だが、それが過剰化・加速化することで、ブランドごとの差が薄まり同質化していた。そこにメスを入れようと、事業部に横串を通して「販売」と「商品」に組み直した。ビームスが持っている各ブランドの独自性を明確にするとともに、受け身ではない自らの提案を行っていこうという意図からだ。

「販売」の意見を「商品」にフィードバック

アパレル業界では、モノ作りをする「商品」と、お客に伝えて買ってもらう「販売」との連携がスムーズに行っているケースは決して多くない。

「トレンド=流行を取り入れた」「新しいコンセプトを盛り込んだ」という「商品」側の訴求ポイントと、「お客はこういうものを望んでいる」「これが売れている」という「販売」側の意見が必ずしも一致しないのだ。「これを作ったから売ってほしい」という「商品」側の意見と「それじゃ売れない」という「販売」側の意見が対立する。
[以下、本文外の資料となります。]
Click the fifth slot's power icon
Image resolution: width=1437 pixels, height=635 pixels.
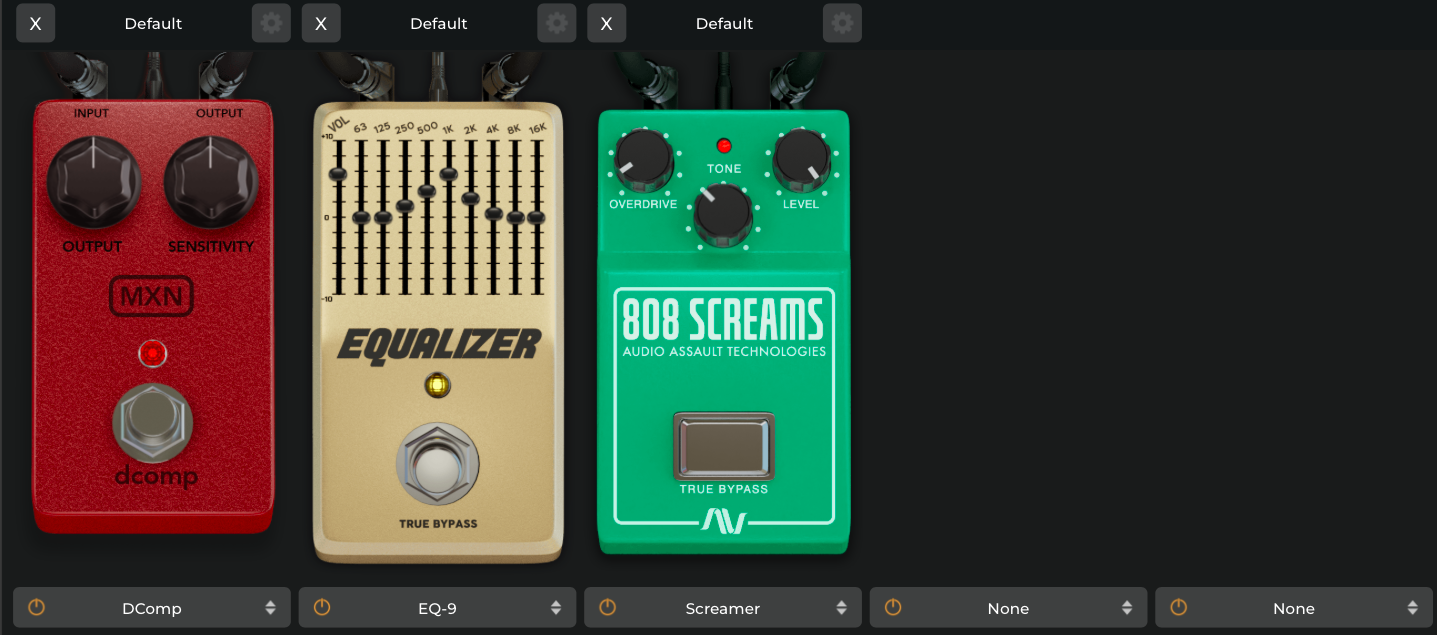(1179, 608)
ビームスは、顧客のニーズを「販売」側が「商品」側にフィードバックし、そこから未来を見据えた商品を提案するというコミュニケーションをできるだけきめ細かく丁寧に行うよう、関わりを強化しているという。

それとともに、従来、どちらかというと、全国にわたるショップに向け、均質な品揃えを組んでいたのを見直し、現場の声を聞きながら、地元にフィットした品揃えを組むようにした。

セールについても全面的に見直した。シーズンものを売り切るため、一斉に50%、60%と大幅に値下げするのではなく、店頭で動きが鈍いものは、早くから値下げして売り切る。動いているものはプロパーで売り続ける。あるいは、セール期間中に、あえて話題の商品を正価で展開するなど工夫を凝らした。

期間についても、だらだらと長期化させずに必要最低限に抑えるなどの施策を打ったところ、着実に利益が上がってきた。長きにわたって続いてきた「何となくの慣習」を見直し、「お客様の目線に立って、セールのあり方を考えた」結果だという。本質を見据えた抜本的な改革が、実を結びはじめている。